## To be done
Change every "Screen dimensions" in the rows below to "Screen size" and repeat the lines with nothing else altered.

## Provided information

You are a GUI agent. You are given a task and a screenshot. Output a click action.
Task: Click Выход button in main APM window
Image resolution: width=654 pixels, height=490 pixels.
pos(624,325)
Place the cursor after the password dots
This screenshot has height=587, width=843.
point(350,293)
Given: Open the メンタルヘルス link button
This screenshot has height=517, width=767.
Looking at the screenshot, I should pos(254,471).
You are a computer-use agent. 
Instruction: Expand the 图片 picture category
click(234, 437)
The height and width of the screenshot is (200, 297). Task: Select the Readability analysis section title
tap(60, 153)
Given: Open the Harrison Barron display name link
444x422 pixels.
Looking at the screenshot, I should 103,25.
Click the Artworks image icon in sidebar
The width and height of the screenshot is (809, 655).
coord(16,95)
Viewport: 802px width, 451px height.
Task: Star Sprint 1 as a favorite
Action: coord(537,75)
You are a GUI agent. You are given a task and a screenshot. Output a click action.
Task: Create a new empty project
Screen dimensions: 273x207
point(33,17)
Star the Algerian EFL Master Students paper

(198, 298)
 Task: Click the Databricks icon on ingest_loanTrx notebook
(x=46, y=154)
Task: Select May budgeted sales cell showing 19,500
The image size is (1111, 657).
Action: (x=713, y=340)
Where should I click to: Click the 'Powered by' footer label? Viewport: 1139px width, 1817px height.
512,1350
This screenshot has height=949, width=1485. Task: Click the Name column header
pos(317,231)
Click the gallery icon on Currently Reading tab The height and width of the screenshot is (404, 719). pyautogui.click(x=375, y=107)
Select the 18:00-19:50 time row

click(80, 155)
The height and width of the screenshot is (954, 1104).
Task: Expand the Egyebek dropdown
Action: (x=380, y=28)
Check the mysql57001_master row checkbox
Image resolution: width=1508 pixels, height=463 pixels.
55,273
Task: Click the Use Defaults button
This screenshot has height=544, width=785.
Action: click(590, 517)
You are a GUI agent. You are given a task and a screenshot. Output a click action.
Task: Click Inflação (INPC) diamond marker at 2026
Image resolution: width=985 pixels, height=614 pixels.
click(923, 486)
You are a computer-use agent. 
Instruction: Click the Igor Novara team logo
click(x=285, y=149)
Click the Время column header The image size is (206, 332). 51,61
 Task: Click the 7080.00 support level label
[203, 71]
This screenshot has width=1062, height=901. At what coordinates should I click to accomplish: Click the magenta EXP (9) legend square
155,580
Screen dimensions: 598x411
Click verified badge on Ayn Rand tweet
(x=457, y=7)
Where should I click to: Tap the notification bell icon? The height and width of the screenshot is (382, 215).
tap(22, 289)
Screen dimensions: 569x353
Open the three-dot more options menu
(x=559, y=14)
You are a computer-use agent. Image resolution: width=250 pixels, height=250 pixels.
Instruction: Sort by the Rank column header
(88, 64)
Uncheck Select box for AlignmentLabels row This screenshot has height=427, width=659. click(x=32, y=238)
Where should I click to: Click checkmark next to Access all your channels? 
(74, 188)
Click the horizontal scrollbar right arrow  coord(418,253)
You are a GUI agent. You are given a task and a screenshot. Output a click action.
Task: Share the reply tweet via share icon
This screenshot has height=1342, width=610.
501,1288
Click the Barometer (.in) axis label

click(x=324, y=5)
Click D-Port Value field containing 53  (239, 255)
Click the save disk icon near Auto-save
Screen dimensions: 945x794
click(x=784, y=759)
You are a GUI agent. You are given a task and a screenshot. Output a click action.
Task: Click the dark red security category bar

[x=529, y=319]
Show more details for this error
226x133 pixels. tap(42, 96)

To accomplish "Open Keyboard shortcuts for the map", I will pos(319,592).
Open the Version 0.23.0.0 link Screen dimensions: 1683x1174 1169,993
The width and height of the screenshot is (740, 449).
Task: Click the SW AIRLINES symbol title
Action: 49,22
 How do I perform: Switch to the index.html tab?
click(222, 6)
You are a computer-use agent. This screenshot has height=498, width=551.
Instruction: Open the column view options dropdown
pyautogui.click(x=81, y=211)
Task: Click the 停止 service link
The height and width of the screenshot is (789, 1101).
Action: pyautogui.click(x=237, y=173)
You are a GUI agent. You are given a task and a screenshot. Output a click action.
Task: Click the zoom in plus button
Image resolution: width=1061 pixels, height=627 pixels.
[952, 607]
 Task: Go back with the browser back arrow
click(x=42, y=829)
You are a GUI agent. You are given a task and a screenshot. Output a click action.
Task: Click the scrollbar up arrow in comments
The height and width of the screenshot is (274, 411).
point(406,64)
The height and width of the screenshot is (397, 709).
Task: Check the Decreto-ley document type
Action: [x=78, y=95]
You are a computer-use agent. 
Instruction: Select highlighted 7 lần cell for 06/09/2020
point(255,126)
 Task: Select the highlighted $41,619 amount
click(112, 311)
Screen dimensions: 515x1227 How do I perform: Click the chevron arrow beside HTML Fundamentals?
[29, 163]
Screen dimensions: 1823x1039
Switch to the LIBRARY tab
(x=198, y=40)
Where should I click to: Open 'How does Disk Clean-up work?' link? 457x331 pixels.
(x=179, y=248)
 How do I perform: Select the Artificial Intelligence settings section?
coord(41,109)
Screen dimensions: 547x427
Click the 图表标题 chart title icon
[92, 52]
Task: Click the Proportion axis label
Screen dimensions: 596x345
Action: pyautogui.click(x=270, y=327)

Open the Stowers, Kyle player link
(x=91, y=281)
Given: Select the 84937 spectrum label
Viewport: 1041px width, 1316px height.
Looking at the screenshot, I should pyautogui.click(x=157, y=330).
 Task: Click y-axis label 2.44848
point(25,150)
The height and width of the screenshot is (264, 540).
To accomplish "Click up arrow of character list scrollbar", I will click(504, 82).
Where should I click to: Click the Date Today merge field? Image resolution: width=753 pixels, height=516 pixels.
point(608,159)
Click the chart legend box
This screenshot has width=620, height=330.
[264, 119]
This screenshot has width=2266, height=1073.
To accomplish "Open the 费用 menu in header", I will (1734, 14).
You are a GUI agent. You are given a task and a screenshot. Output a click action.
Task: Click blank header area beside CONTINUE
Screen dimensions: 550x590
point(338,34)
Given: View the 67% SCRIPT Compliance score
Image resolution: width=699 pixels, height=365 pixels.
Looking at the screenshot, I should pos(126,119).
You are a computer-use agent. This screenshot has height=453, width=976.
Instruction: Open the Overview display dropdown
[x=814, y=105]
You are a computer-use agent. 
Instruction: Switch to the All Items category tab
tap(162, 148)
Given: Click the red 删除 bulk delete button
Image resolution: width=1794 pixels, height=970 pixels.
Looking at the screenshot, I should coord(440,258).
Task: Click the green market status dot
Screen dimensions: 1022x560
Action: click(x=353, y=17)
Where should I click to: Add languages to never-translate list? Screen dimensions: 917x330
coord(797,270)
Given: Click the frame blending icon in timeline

## The result
You are a GUI agent. You are given a task and a screenshot. Output a click action.
Task: Click Выход button in main APM window
Image resolution: width=654 pixels, height=490 pixels.
pos(624,325)
Place the cursor after the password dots
This screenshot has height=587, width=843.
point(350,293)
Given: Open the メンタルヘルス link button
This screenshot has height=517, width=767.
Looking at the screenshot, I should pos(254,471).
You are a computer-use agent. 
Instruction: Expand the 图片 picture category
click(234, 437)
The height and width of the screenshot is (200, 297). Task: Select the Readability analysis section title
tap(60, 153)
Given: Open the Harrison Barron display name link
444x422 pixels.
Looking at the screenshot, I should 103,25.
Click the Artworks image icon in sidebar
The width and height of the screenshot is (809, 655).
coord(16,95)
Viewport: 802px width, 451px height.
Task: Star Sprint 1 as a favorite
Action: coord(537,75)
You are a GUI agent. You are given a task and a screenshot. Output a click action.
Task: Create a new empty project
Screen size: 273x207
point(33,17)
Star the Algerian EFL Master Students paper

(198, 298)
 Task: Click the Databricks icon on ingest_loanTrx notebook
(x=46, y=154)
Task: Select May budgeted sales cell showing 19,500
The image size is (1111, 657).
Action: (x=713, y=340)
Where should I click to: Click the 'Powered by' footer label? Viewport: 1139px width, 1817px height.
512,1350
This screenshot has height=949, width=1485. Task: Click the Name column header
pos(317,231)
Click the gallery icon on Currently Reading tab The height and width of the screenshot is (404, 719). pyautogui.click(x=375, y=107)
Select the 18:00-19:50 time row

click(80, 155)
The height and width of the screenshot is (954, 1104).
Task: Expand the Egyebek dropdown
Action: (x=380, y=28)
Check the mysql57001_master row checkbox
Image resolution: width=1508 pixels, height=463 pixels.
55,273
Task: Click the Use Defaults button
This screenshot has height=544, width=785.
Action: click(590, 517)
You are a GUI agent. You are given a task and a screenshot. Output a click action.
Task: Click Inflação (INPC) diamond marker at 2026
Image resolution: width=985 pixels, height=614 pixels.
click(923, 486)
You are a computer-use agent. 
Instruction: Click the Igor Novara team logo
click(x=285, y=149)
Click the Время column header The image size is (206, 332). 51,61
 Task: Click the 7080.00 support level label
[203, 71]
This screenshot has width=1062, height=901. At what coordinates should I click to accomplish: Click the magenta EXP (9) legend square
155,580
Screen size: 598x411
Click verified badge on Ayn Rand tweet
(x=457, y=7)
Where should I click to: Tap the notification bell icon? The height and width of the screenshot is (382, 215).
tap(22, 289)
Screen size: 569x353
Open the three-dot more options menu
(x=559, y=14)
You are a computer-use agent. Image resolution: width=250 pixels, height=250 pixels.
Instruction: Sort by the Rank column header
(88, 64)
Uncheck Select box for AlignmentLabels row This screenshot has height=427, width=659. click(x=32, y=238)
Where should I click to: Click checkmark next to Access all your channels? 
(74, 188)
Click the horizontal scrollbar right arrow  coord(418,253)
You are a GUI agent. You are given a task and a screenshot. Output a click action.
Task: Share the reply tweet via share icon
This screenshot has height=1342, width=610.
501,1288
Click the Barometer (.in) axis label

click(x=324, y=5)
Click D-Port Value field containing 53  (239, 255)
Click the save disk icon near Auto-save
Screen size: 945x794
click(x=784, y=759)
You are a GUI agent. You are given a task and a screenshot. Output a click action.
Task: Click the dark red security category bar

[x=529, y=319]
Show more details for this error
226x133 pixels. tap(42, 96)

To accomplish "Open Keyboard shortcuts for the map", I will pos(319,592).
Open the Version 0.23.0.0 link Screen size: 1683x1174 1169,993
The width and height of the screenshot is (740, 449).
Task: Click the SW AIRLINES symbol title
Action: 49,22
 How do I perform: Switch to the index.html tab?
click(222, 6)
You are a computer-use agent. This screenshot has height=498, width=551.
Instruction: Open the column view options dropdown
pyautogui.click(x=81, y=211)
Task: Click the 停止 service link
The height and width of the screenshot is (789, 1101).
Action: pyautogui.click(x=237, y=173)
You are a GUI agent. You are given a task and a screenshot. Output a click action.
Task: Click the zoom in plus button
Image resolution: width=1061 pixels, height=627 pixels.
[952, 607]
 Task: Go back with the browser back arrow
click(x=42, y=829)
You are a GUI agent. You are given a task and a screenshot. Output a click action.
Task: Click the scrollbar up arrow in comments
The height and width of the screenshot is (274, 411).
point(406,64)
The height and width of the screenshot is (397, 709).
Task: Check the Decreto-ley document type
Action: [x=78, y=95]
You are a computer-use agent. 
Instruction: Select highlighted 7 lần cell for 06/09/2020
point(255,126)
 Task: Select the highlighted $41,619 amount
click(112, 311)
Screen size: 515x1227 How do I perform: Click the chevron arrow beside HTML Fundamentals?
[29, 163]
Screen size: 1823x1039
Switch to the LIBRARY tab
(x=198, y=40)
Where should I click to: Open 'How does Disk Clean-up work?' link? 457x331 pixels.
(x=179, y=248)
 How do I perform: Select the Artificial Intelligence settings section?
coord(41,109)
Screen size: 547x427
Click the 图表标题 chart title icon
[92, 52]
Task: Click the Proportion axis label
Screen size: 596x345
Action: pyautogui.click(x=270, y=327)

Open the Stowers, Kyle player link
(x=91, y=281)
Given: Select the 84937 spectrum label
Viewport: 1041px width, 1316px height.
Looking at the screenshot, I should pyautogui.click(x=157, y=330).
 Task: Click y-axis label 2.44848
point(25,150)
The height and width of the screenshot is (264, 540).
To accomplish "Click up arrow of character list scrollbar", I will click(504, 82).
Where should I click to: Click the Date Today merge field? Image resolution: width=753 pixels, height=516 pixels.
point(608,159)
Click the chart legend box
This screenshot has width=620, height=330.
[264, 119]
This screenshot has width=2266, height=1073.
To accomplish "Open the 费用 menu in header", I will (1734, 14).
You are a GUI agent. You are given a task and a screenshot. Output a click action.
Task: Click blank header area beside CONTINUE
Screen size: 550x590
point(338,34)
Given: View the 67% SCRIPT Compliance score
Image resolution: width=699 pixels, height=365 pixels.
Looking at the screenshot, I should pos(126,119).
You are a computer-use agent. This screenshot has height=453, width=976.
Instruction: Open the Overview display dropdown
[x=814, y=105]
You are a computer-use agent. 
Instruction: Switch to the All Items category tab
tap(162, 148)
Given: Click the red 删除 bulk delete button
Image resolution: width=1794 pixels, height=970 pixels.
Looking at the screenshot, I should coord(440,258).
Task: Click the green market status dot
Screen size: 1022x560
Action: click(x=353, y=17)
Where should I click to: Add languages to never-translate list? Screen size: 917x330
coord(797,270)
Given: Click the frame blending icon in timeline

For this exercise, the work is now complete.